Two days after my son’s wedding, the restaurant called and said, “Don’t bring your wife. You need to see this footage alone.” That was the moment my whole American dream life cracked open.

52

PART ONE

Two days after my son’s wedding, the restaurant manager called and said, “We reviewed the security camera footage. You need to see this for yourself. Please come alone, and don’t tell your wife.”

That’s how I discovered the truth—something I never could’ve imagined.

I made a plan for revenge, and they were going to pay for what they’d done. Three weeks after I wrote a check for one hundred and twenty thousand dollars to cover my son’s wedding at the Cathedral of Hope in Nashville, Tennessee, the restaurant manager called me with a voice that trembled like he was confessing to murder. I was sitting in the sunroom of our Belle Meade estate, nursing a cup of black coffee that tasted like copper.

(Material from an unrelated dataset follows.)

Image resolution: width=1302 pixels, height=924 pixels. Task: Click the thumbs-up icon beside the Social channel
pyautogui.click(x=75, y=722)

Morning light streamed through the floor‑to‑ceiling windows, glinting off the Italian marble floors my wife, Claudette, had insisted we install two years earlier. She said it would “elevate the space.”

Now I wondered what else she’d been elevating while I wasn’t paying attention. My wife of eighteen years stood by the antique credenza arranging white magnolias in a crystal vase.

She hummed something soft and gospel‑like, the kind of tune that used to make me feel like home. Now it just sounded hollow. Claudette looked every inch the devoted Southern wife—pearls at her throat, cream silk blouse, perfectly coiffed silver‑streaked hair.

She was fifty years old and still stunning in that Grace Kelly way that made men twice her age turn their heads at the country club. But something about her had changed lately. Or maybe something about me had changed.

I’d been feeling off for weeks. Dizzy spells. Heart palpitations.

A persistent metallic taste in my mouth that no amount of mouthwash could wash away. Dr. Leal said it was stress, said a man my age who had built a forty‑eight‑million‑dollar real‑estate empire from nothing had earned the right to feel tired.

I’d believed him. That was my first mistake. My phone buzzed against the glass‑top table.

I glanced at the screen. RAPHAEL MENDOZA. The manager of the Hermitage Grand Ballroom—the five‑star venue where we’d held Donovan and Savannah’s wedding reception three weeks earlier.

I’d paid him in full, cash on the barrel, the way I always did business. There was no reason for him to be calling me now. I picked up.